Perform the Gauss Jordan elimination on the augmented matrix

$A = \left(\begin{matrix}1 & 1 & 1 & | & 3 \\ - 1 & 3 & 2 & | & - 8 \\ 0 & 5 & 1 & | & 2\end{matrix}\right)$

I have written the equations not in the sequence as in the question in order to get $1$ as pivot.

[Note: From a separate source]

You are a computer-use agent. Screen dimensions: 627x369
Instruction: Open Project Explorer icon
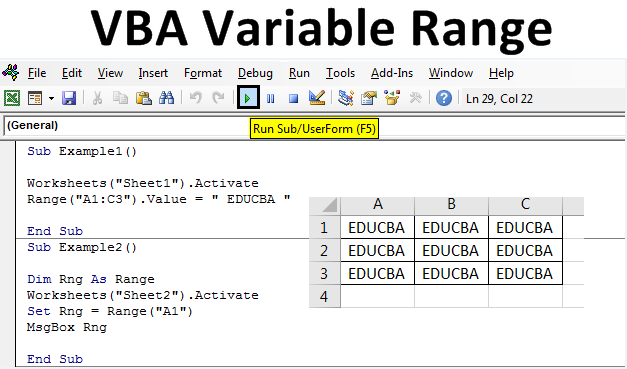345,98
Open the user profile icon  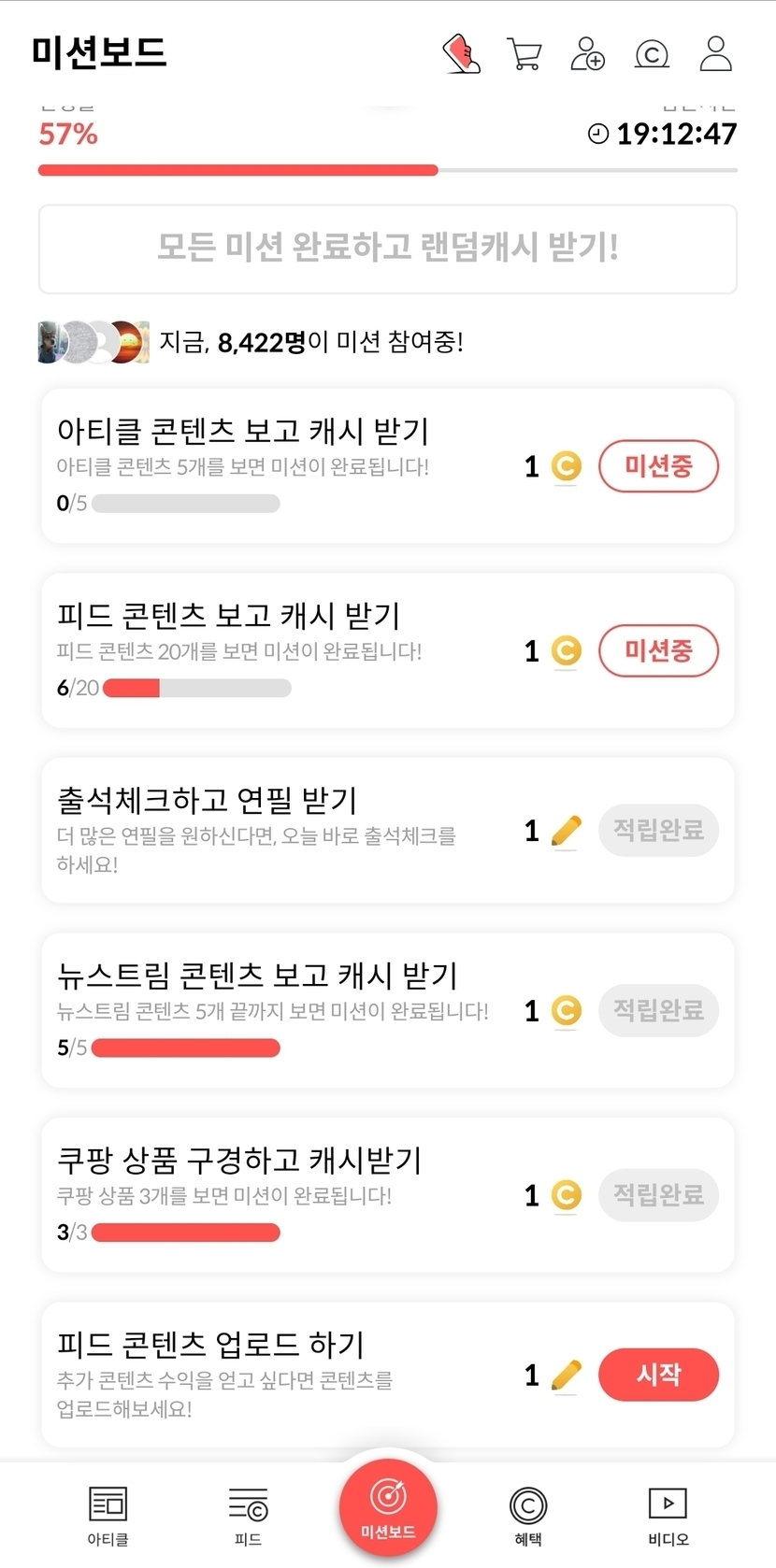[x=715, y=54]
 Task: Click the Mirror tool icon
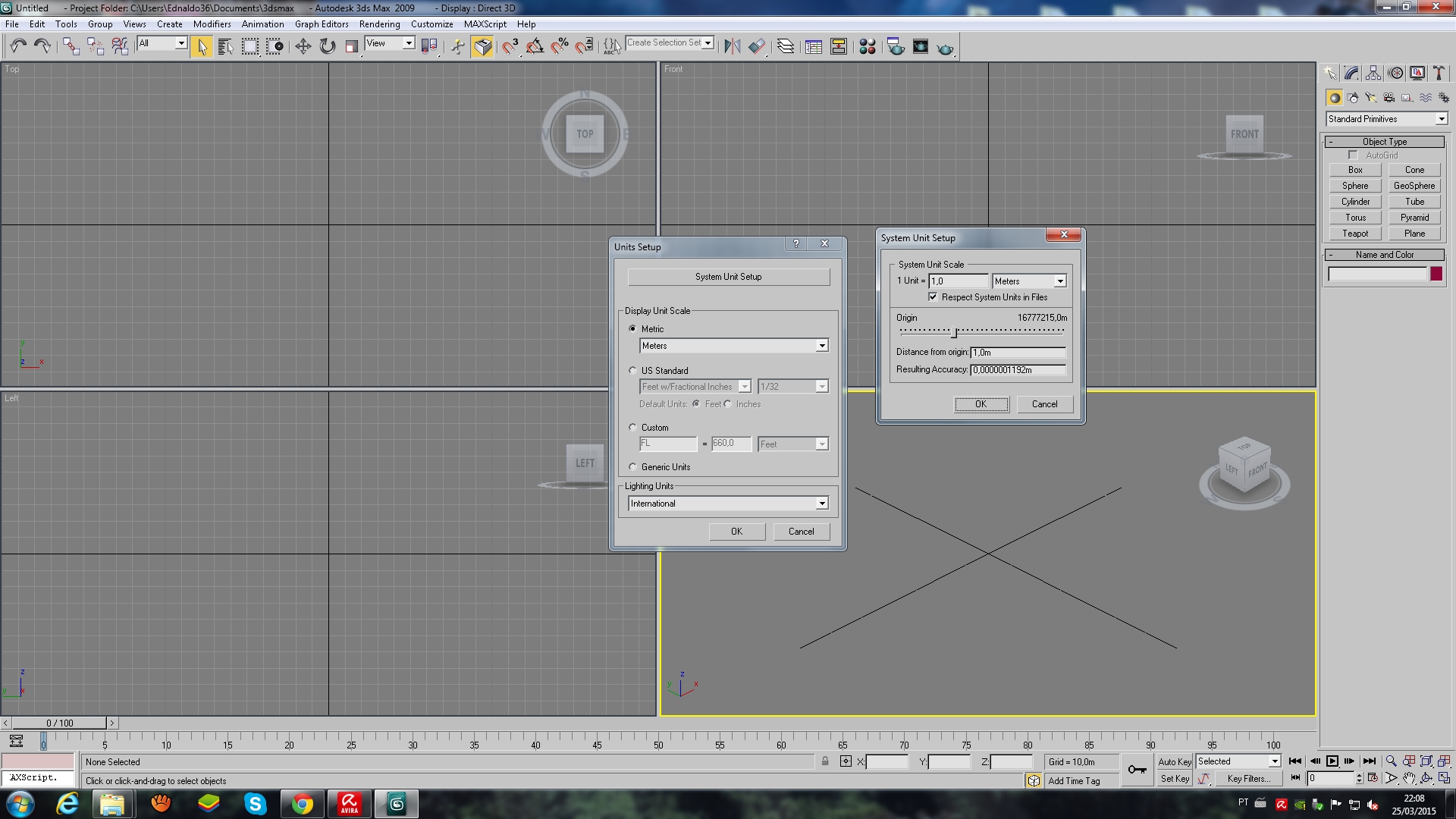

Perform the folowing operations on the rows of the matrix

$R 2 \leftarrow R 2 + R 1$;

$A = \left(\begin{matrix}1 & 1 & 1 & | & 3 \\ 0 & 4 & 3 & | & - 5 \\ 0 & 5 & 1 & | & 2\end{matrix}\right)$

$R 2 \leftarrow R 2 \cdot 5$; $R 3 \leftarrow R 3 \cdot 4$

$A = \left(\begin{matrix}1 & 1 & 1 & | & 3 \\ 0 & 20 & 15 & | & - 25 \\ 0 & 20 & 4 & | & 8\end{matrix}\right)$

$R 3 \leftarrow R 3 - R 2$

$A = \left(\begin{matrix}1 & 1 & 1 & | & 3 \\ 0 & 20 & 15 & | & - 25 \\ 0 & 0 & - 11 & | & 33\end{matrix}\right)$

$R 3 \leftarrow \frac{R 3}{- 11}$

$A = \left(\begin{matrix}1 & 1 & 1 & | & 3 \\ 0 & 20 & 15 & | & - 25 \\ 0 & 0 & 1 & | & - 3\end{matrix}\right)$

$R 1 \leftarrow R 1 - R 3$; $R 2 \leftarrow R 2 - 15 R 3$

$A = \left(\begin{matrix}1 & 1 & 0 & | & 6 \\ 0 & 20 & 0 & | & 20 \\ 0 & 0 & 1 & | & - 3\end{matrix}\right)$

$R 2 \leftarrow \frac{R 2}{20}$

$A = \left(\begin{matrix}1 & 1 & 0 & | & 6 \\ 0 & 1 & 0 & | & 1 \\ 0 & 0 & 1 & | & - 3\end{matrix}\right)$

$R 1 \leftarrow R 1 - R 2$

$A = \left(\begin{matrix}1 & 0 & 0 & | & 5 \\ 0 & 1 & 0 & | & 1 \\ 0 & 0 & 1 & | & - 3\end{matrix}\right)$

Thus $x = 5$, $y = 1$ and $z = - 3$